L'enseignant fit la moue, comme si leur plaidoyer ne le satisfaisait pas vraiment. Lui, si peu rigoriste dans ses notations, semblait soudain déçu par leurs copies.

– Il y a quelque chose qui vous échappe complètement. Sans violence, rien n'est spectaculaire, donc média-tiquement intéressant. Votre révolution est passée à côté de la plaque précisément parce qu'elle se voulait sans violence. De nos jours, pour toucher les foules, il faut absolument passer aux actualités de vingt heures et, pour passer aux actualités de vingt heures, il faut des morts, des accidentés de la route, des victimes d'avalanche, qu'importe, pourvu qu'il y ait du sang. On ne s'intéresse qu'à ce qui ne va pas et qui fait peur. Vous auriez dû tuer ne serait-ce qu'un seul flic. En voulant à tout prix prôner la non-violence, vous vous êtes condamnés à n'être qu'une petite fête scolaire, une kermesse de lycée, c'est tout.

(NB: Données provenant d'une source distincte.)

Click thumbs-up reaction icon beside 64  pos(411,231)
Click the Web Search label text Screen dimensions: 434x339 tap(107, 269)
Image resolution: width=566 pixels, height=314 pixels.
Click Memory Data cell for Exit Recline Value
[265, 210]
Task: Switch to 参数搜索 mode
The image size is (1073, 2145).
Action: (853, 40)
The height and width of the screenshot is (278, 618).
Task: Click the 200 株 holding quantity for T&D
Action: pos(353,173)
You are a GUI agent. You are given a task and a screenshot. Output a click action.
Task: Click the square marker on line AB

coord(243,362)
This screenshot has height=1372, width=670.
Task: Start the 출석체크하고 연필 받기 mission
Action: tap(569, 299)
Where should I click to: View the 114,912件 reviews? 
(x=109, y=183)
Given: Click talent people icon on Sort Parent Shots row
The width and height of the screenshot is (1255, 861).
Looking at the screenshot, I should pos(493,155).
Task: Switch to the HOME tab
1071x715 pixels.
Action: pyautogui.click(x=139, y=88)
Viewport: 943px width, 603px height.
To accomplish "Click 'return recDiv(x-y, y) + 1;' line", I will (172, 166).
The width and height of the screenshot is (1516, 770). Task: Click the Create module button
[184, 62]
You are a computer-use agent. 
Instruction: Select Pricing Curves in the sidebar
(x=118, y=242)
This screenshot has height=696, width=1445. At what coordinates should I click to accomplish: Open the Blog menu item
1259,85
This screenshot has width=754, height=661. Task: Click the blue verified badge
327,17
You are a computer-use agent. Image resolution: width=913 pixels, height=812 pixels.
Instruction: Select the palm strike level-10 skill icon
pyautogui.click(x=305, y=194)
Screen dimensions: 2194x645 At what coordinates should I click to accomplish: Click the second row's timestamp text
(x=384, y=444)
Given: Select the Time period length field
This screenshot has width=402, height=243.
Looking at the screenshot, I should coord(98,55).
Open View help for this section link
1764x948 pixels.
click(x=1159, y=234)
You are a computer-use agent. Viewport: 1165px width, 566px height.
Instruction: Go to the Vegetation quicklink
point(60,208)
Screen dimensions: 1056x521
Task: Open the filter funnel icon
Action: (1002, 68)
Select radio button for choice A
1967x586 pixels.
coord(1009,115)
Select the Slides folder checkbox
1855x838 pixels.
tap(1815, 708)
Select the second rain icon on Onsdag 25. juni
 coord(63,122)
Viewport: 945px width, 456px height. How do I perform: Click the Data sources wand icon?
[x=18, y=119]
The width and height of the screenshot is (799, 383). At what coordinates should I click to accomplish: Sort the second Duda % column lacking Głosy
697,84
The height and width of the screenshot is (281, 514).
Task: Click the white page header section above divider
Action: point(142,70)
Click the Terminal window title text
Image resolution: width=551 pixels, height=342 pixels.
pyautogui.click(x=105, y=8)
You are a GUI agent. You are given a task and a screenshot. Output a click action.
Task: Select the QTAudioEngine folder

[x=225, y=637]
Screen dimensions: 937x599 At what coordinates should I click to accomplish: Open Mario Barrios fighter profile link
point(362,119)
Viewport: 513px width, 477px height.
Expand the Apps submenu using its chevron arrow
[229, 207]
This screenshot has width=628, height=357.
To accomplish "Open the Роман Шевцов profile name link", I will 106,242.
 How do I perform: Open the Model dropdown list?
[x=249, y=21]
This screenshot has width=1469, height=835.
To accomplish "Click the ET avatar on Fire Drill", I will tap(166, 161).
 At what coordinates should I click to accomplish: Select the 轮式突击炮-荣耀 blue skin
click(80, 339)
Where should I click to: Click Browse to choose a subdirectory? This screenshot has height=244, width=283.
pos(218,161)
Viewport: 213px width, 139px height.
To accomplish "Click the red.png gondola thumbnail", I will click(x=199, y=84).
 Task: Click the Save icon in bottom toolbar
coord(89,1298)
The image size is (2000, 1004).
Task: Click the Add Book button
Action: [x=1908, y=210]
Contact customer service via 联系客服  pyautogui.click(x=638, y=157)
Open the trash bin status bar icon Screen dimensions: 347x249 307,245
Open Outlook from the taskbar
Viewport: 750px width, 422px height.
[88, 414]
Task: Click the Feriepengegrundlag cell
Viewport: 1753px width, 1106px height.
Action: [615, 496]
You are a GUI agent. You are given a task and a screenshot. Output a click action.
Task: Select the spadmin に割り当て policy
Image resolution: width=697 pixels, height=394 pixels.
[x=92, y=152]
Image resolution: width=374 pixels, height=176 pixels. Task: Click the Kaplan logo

– Vous plaisantez! s'offusqua Julie.

– Non, je suis réaliste. Heureusement que ces petits fachos sont venus vous attaquer, sinon votre révolution aurait fini par sombrer dans le ridicule. Des gosses de bonne famille qui occupent un lycée histoire de fabriquer des vêtements en forme de papillon, ça incite plus au rire qu'à l'admiration. Vous devriez les remercier d'avoir expédié votre copain dans le coma. S'il meurt, vous aurez au moins un martyr!

Était-il sérieux? Julie s'interrogeait. Elle savait pertinemment qu'en optant pour la non-violence, sa révolution perdrait certes beaucoup de sa virulence mais c'est ainsi qu'elle avait choisi de jouer le jeu, conformément aux préceptes de l'Encyclopédie du Savoir Relatif et Absolu. Gandhi avait réussi une révolution non-violente. Cela pouvait exister.

– Vous avez échoué.

– Nous avons quand même monté des affaires commerciales solides. Au plan économique, notre révolution a été une réussite, rappela David.

– Et alors? Les gens s'en moquent bien. S'il n'y a pas de caméras de télévision pour témoigner d'un événement, c'est comme s'il n'avait pas existé.

– Mais…, reprit le garçon. Nous avons pris notre destin en main, nous avons créé une société sans dieux ni maîtres, exactement comme vous nous l'aviez conseillé.

Le professeur de philosophie haussa les épaules.

– C'est bien là où le bât blesse. Vous avez essayé et vous avez échoué. Vous avez tourné ce projet en farce.

– Elle ne vous plaît donc pas, notre révolution? interrogea Julie, étonnée du ton de l'enseignant.

– Non, pas du tout. En matière de révolution, comme en toutes choses, il y a des règles à respecter. Si je devais vous noter, c'est à peine si je vous mettrais 4 sur 20. Vous n'êtes que des révolutionnaires de pacotille! Aux Rats noirs, en revanche, j'accorderais un beau 18 sur 20.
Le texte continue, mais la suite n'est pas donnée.